### Request
Present every row below as a numbered list, one line per item, leaving out any blank lines.
※ ※ ※
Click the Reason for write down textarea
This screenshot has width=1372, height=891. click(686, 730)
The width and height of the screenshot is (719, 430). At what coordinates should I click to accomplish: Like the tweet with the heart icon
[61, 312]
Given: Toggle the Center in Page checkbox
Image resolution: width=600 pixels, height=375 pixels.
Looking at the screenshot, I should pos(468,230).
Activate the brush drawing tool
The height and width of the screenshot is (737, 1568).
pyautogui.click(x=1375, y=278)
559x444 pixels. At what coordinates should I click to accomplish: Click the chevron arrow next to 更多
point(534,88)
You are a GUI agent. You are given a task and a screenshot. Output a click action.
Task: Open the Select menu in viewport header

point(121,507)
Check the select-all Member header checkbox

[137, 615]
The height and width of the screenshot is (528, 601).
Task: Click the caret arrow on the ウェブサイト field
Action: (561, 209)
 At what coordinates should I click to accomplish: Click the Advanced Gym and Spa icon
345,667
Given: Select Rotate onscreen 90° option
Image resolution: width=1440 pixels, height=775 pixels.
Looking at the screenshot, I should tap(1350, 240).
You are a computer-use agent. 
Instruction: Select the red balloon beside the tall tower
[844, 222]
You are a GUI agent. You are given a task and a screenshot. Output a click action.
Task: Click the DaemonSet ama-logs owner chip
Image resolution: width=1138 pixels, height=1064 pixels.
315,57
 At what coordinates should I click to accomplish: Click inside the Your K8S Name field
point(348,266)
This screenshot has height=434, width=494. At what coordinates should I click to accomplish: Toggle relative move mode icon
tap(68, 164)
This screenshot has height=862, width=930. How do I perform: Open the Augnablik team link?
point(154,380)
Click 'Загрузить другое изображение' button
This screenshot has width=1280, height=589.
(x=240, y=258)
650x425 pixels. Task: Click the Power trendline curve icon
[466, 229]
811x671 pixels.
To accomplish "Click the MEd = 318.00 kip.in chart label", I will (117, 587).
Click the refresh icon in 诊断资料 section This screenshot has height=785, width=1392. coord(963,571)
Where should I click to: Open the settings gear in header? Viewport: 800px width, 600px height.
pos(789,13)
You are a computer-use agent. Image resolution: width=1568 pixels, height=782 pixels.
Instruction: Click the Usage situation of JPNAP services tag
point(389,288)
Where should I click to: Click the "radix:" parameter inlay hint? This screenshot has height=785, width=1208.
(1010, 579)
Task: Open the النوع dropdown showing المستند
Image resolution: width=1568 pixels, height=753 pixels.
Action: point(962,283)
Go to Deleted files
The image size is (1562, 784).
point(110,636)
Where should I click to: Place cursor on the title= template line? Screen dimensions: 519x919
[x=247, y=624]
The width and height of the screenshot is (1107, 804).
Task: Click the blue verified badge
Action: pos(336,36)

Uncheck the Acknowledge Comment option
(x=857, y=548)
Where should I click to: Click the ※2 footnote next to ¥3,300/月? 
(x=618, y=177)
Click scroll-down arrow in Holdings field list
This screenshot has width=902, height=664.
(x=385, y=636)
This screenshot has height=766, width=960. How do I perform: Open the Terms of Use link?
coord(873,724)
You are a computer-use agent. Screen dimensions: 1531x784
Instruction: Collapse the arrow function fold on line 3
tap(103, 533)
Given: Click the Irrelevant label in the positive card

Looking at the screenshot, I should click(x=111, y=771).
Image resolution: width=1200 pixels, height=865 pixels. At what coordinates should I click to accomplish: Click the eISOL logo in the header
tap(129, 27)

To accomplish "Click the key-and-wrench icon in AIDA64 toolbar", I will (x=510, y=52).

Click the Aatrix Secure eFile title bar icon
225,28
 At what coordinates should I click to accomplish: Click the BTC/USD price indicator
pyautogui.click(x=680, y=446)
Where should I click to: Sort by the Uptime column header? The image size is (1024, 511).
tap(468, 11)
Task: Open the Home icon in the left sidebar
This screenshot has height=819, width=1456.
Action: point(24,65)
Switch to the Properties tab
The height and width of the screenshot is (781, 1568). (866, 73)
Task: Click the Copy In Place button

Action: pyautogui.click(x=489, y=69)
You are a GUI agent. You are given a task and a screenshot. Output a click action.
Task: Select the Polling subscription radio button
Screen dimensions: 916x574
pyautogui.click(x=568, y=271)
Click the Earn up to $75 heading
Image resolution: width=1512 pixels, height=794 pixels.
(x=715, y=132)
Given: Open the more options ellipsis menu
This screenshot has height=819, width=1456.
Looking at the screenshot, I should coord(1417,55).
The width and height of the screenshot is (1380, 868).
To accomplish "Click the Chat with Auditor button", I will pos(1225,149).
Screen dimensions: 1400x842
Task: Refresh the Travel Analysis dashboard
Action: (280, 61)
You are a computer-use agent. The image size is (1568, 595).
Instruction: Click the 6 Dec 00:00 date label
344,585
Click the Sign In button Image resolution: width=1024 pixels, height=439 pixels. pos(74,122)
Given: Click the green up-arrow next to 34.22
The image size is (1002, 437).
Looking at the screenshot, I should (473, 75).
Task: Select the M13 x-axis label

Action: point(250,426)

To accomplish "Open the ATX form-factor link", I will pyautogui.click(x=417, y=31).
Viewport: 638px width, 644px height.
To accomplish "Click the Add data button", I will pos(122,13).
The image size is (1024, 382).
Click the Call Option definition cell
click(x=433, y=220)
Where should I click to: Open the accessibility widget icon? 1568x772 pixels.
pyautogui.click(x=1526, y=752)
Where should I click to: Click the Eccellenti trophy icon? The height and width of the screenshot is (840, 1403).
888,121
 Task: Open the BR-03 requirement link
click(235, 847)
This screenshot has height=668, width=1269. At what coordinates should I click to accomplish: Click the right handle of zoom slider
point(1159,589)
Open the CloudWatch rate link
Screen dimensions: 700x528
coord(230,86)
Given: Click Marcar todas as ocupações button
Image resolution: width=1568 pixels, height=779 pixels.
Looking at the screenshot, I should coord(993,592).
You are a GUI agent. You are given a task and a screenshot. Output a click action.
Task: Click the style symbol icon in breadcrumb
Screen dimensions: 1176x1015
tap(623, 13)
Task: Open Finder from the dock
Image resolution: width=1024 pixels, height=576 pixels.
※ ※ ※
### Solved problem
1. Click the Reason for write down textarea
2. This screenshot has width=1372, height=891. click(686, 730)
3. The width and height of the screenshot is (719, 430). At what coordinates should I click to accomplish: Like the tweet with the heart icon
4. [61, 312]
5. Given: Toggle the Center in Page checkbox
6. Image resolution: width=600 pixels, height=375 pixels.
7. Looking at the screenshot, I should pos(468,230).
8. Activate the brush drawing tool
9. The height and width of the screenshot is (737, 1568).
10. pyautogui.click(x=1375, y=278)
11. 559x444 pixels. At what coordinates should I click to accomplish: Click the chevron arrow next to 更多
12. point(534,88)
13. You are a GUI agent. You are given a task and a screenshot. Output a click action.
14. Task: Open the Select menu in viewport header
15. point(121,507)
16. Check the select-all Member header checkbox
17. [137, 615]
18. The height and width of the screenshot is (528, 601).
19. Task: Click the caret arrow on the ウェブサイト field
20. Action: (561, 209)
21.  At what coordinates should I click to accomplish: Click the Advanced Gym and Spa icon
22. 345,667
23. Given: Select Rotate onscreen 90° option
24. Image resolution: width=1440 pixels, height=775 pixels.
25. Looking at the screenshot, I should tap(1350, 240).
26. You are a computer-use agent. 
27. Instruction: Select the red balloon beside the tall tower
28. [844, 222]
29. You are a GUI agent. You are given a task and a screenshot. Output a click action.
30. Task: Click the DaemonSet ama-logs owner chip
31. Image resolution: width=1138 pixels, height=1064 pixels.
32. 315,57
33.  At what coordinates should I click to accomplish: Click inside the Your K8S Name field
34. point(348,266)
35. This screenshot has height=434, width=494. At what coordinates should I click to accomplish: Toggle relative move mode icon
36. tap(68, 164)
37. This screenshot has height=862, width=930. How do I perform: Open the Augnablik team link?
38. point(154,380)
39. Click 'Загрузить другое изображение' button
40. This screenshot has width=1280, height=589.
41. (x=240, y=258)
42. 650x425 pixels. Task: Click the Power trendline curve icon
43. [466, 229]
44. 811x671 pixels.
45. To accomplish "Click the MEd = 318.00 kip.in chart label", I will (117, 587).
46. Click the refresh icon in 诊断资料 section This screenshot has height=785, width=1392. coord(963,571)
47. Where should I click to: Open the settings gear in header? Viewport: 800px width, 600px height.
48. pos(789,13)
49. You are a computer-use agent. Image resolution: width=1568 pixels, height=782 pixels.
50. Instruction: Click the Usage situation of JPNAP services tag
51. point(389,288)
52. Where should I click to: Click the "radix:" parameter inlay hint? This screenshot has height=785, width=1208.
53. (1010, 579)
54. Task: Open the النوع dropdown showing المستند
55. Image resolution: width=1568 pixels, height=753 pixels.
56. Action: point(962,283)
57. Go to Deleted files
58. The image size is (1562, 784).
59. point(110,636)
60. Where should I click to: Place cursor on the title= template line? Screen dimensions: 519x919
61. [x=247, y=624]
62. The width and height of the screenshot is (1107, 804).
63. Task: Click the blue verified badge
64. Action: pos(336,36)
65. Uncheck the Acknowledge Comment option
66. (x=857, y=548)
67. Where should I click to: Click the ※2 footnote next to ¥3,300/月? 
68. (x=618, y=177)
69. Click scroll-down arrow in Holdings field list
70. This screenshot has width=902, height=664.
71. (x=385, y=636)
72. This screenshot has height=766, width=960. How do I perform: Open the Terms of Use link?
73. coord(873,724)
74. You are a computer-use agent. Screen dimensions: 1531x784
75. Instruction: Collapse the arrow function fold on line 3
76. tap(103, 533)
77. Given: Click the Irrelevant label in the positive card
78. Looking at the screenshot, I should click(x=111, y=771).
79. Image resolution: width=1200 pixels, height=865 pixels. At what coordinates should I click to accomplish: Click the eISOL logo in the header
80. tap(129, 27)
81. To accomplish "Click the key-and-wrench icon in AIDA64 toolbar", I will (x=510, y=52).
82. Click the Aatrix Secure eFile title bar icon
83. 225,28
84.  At what coordinates should I click to accomplish: Click the BTC/USD price indicator
85. pyautogui.click(x=680, y=446)
86. Where should I click to: Sort by the Uptime column header? The image size is (1024, 511).
87. tap(468, 11)
88. Task: Open the Home icon in the left sidebar
89. This screenshot has height=819, width=1456.
90. Action: point(24,65)
91. Switch to the Properties tab
92. The height and width of the screenshot is (781, 1568). (866, 73)
93. Task: Click the Copy In Place button
94. Action: pyautogui.click(x=489, y=69)
95. You are a GUI agent. You are given a task and a screenshot. Output a click action.
96. Task: Select the Polling subscription radio button
97. Screen dimensions: 916x574
98. pyautogui.click(x=568, y=271)
99. Click the Earn up to $75 heading
100. Image resolution: width=1512 pixels, height=794 pixels.
101. (x=715, y=132)
102. Given: Open the more options ellipsis menu
103. This screenshot has height=819, width=1456.
104. Looking at the screenshot, I should coord(1417,55).
105. The width and height of the screenshot is (1380, 868).
106. To accomplish "Click the Chat with Auditor button", I will pos(1225,149).
107. Screen dimensions: 1400x842
108. Task: Refresh the Travel Analysis dashboard
109. Action: (280, 61)
110. You are a computer-use agent. The image size is (1568, 595).
111. Instruction: Click the 6 Dec 00:00 date label
112. 344,585
113. Click the Sign In button Image resolution: width=1024 pixels, height=439 pixels. pos(74,122)
114. Given: Click the green up-arrow next to 34.22
115. The image size is (1002, 437).
116. Looking at the screenshot, I should (473, 75).
117. Task: Select the M13 x-axis label
118. Action: point(250,426)
119. To accomplish "Open the ATX form-factor link", I will pyautogui.click(x=417, y=31).
120. Viewport: 638px width, 644px height.
121. To accomplish "Click the Add data button", I will pos(122,13).
122. The image size is (1024, 382).
123. Click the Call Option definition cell
124. click(x=433, y=220)
125. Where should I click to: Open the accessibility widget icon? 1568x772 pixels.
126. pyautogui.click(x=1526, y=752)
127. Where should I click to: Click the Eccellenti trophy icon? The height and width of the screenshot is (840, 1403).
128. 888,121
129.  Task: Open the BR-03 requirement link
130. click(235, 847)
131. This screenshot has height=668, width=1269. At what coordinates should I click to accomplish: Click the right handle of zoom slider
132. point(1159,589)
133. Open the CloudWatch rate link
134. Screen dimensions: 700x528
135. coord(230,86)
136. Given: Click Marcar todas as ocupações button
137. Image resolution: width=1568 pixels, height=779 pixels.
138. Looking at the screenshot, I should coord(993,592).
139. You are a GUI agent. You are given a task and a screenshot. Output a click action.
140. Task: Click the style symbol icon in breadcrumb
141. Screen dimensions: 1176x1015
142. tap(623, 13)
143. Task: Open Finder from the dock
144. Image resolution: width=1024 pixels, height=576 pixels.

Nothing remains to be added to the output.